Colección Culto al Flamenco
Carmen Dauset fue una mujer singular. Vivió y sintió el baile con verdadera
fruición. Y lo contagió. Pocos la conocen hoy y, sin embargo, en su
día fue toda una diva de la danza. Fue, además, la primera en muchas cosas.
La primera que llevó el baile flamenco a locales que superaban con mucho el
aforo de los cafés cantantes y teatros de variedades. La primera que cruzó los
Pirineos y se plantó en París. La primera que surcó los mares y volvió loco al
público neoyorquino. La primera que posó para pinceles famosos. La primera
mujer que se puso delante de una cámara cinemato
gráfica y que apareció en
las primitivas pantallas, cuando el cine era un recién llegado al mundo del
ocio y de la cultura. Bien merece por todo ello que nos ocupemos de ella e
intentemos reconstruir su historia.
En las páginas que siguen recuperaremos su trayectoria artística y vital, desempolvando gacetillas, entradas de diarios y artículos de prensa (Capítulo I). Luego, intentaremos describir cómo era su baile (Capítulo II) y, tras la obligada Bibliografía, cerraremos este trabajo con tres apéndices que nos acerquen aún más a la persona y al mito que fue esta simpar almeriense. En el primero, que titulamos “Álbum fotográfico”, recogemos todas las fotografías que se conocen de ella. En el segundo, incluimos la traducción del texto del profesor James Ramírez, Carmencita, la Perla de Sevilla, una narración novelesca en la que, muy al gusto neorromántico americano de finales del XIX, se funden realidad y fantasía, datos reales y leyendas, entre las que no podían faltar bandidos, aristócratas, raptos, duelos y suicidios de amor.

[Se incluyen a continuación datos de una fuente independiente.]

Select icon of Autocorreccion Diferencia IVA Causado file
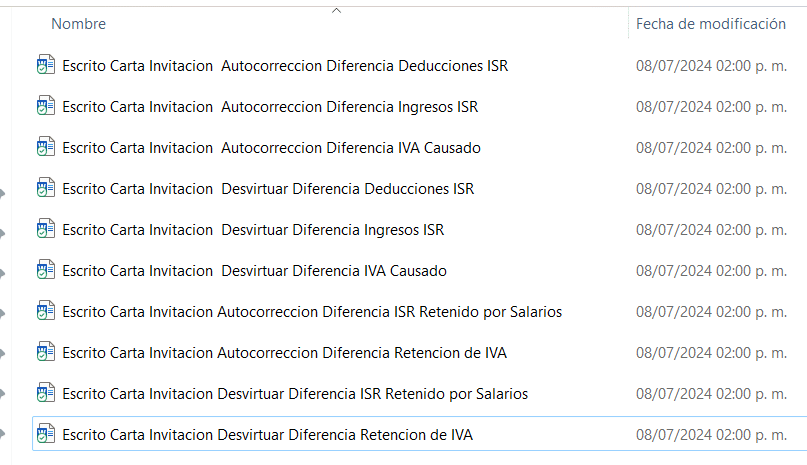 click(46, 147)
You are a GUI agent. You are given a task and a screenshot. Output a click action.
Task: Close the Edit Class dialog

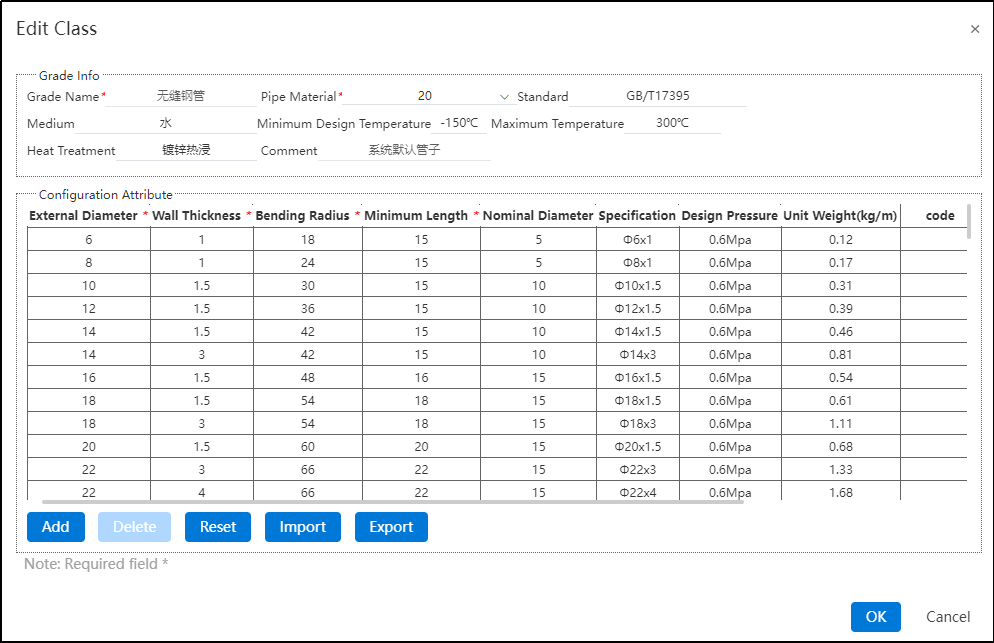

Un panfleto que sin duda pondría su granito de arena en la extensión y consolidación de la fama de aquella quimera andaluza que enamoró con su danza a la incipiente balletomanía neoyorquina. El tercero es el texto en el que, también con el título de La Perla de Sevilla, el disidente cubano Carlos Ripoll recoge la hermosa descripción que José Martí (1853-1895), el héroe nacional de Cuba, hizo de Carmencita y su baile1.
Confiamos en que con este libro “desfaceremos” ese incomprensible y contumaz “entuerto” llamado “silencio”. Un agravio cometido y repetido durante más de un siglo por la historiografía flamenca.